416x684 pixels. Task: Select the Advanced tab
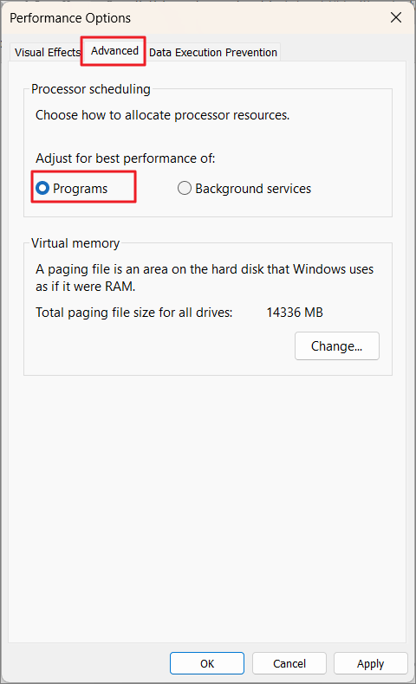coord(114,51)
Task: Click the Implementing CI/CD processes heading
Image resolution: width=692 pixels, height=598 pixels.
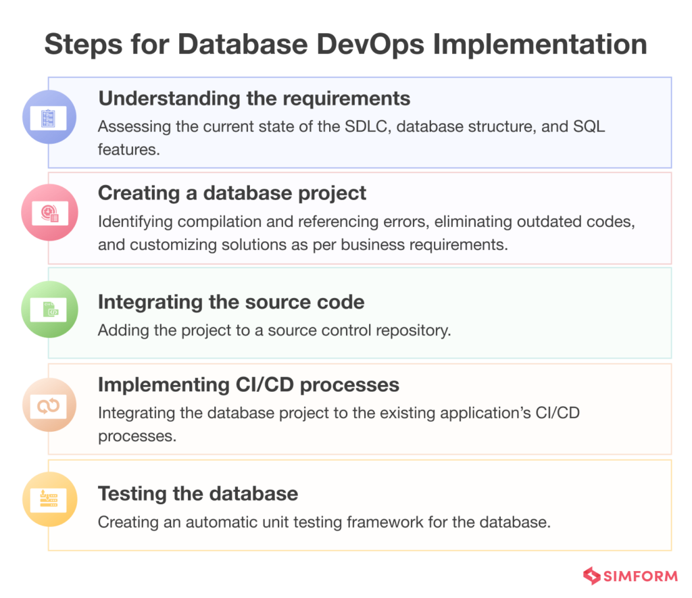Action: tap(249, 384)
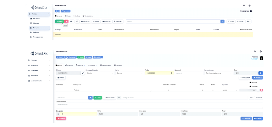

*****

- Work instructions -
Everything in the records above should be printed exactly, apart from the pictures.

- Output -
416x684 pixels. Task: Select the Advanced tab
coord(114,51)
Task: Click the Implementing CI/CD processes heading
Image resolution: width=692 pixels, height=598 pixels.
Action: tap(249, 384)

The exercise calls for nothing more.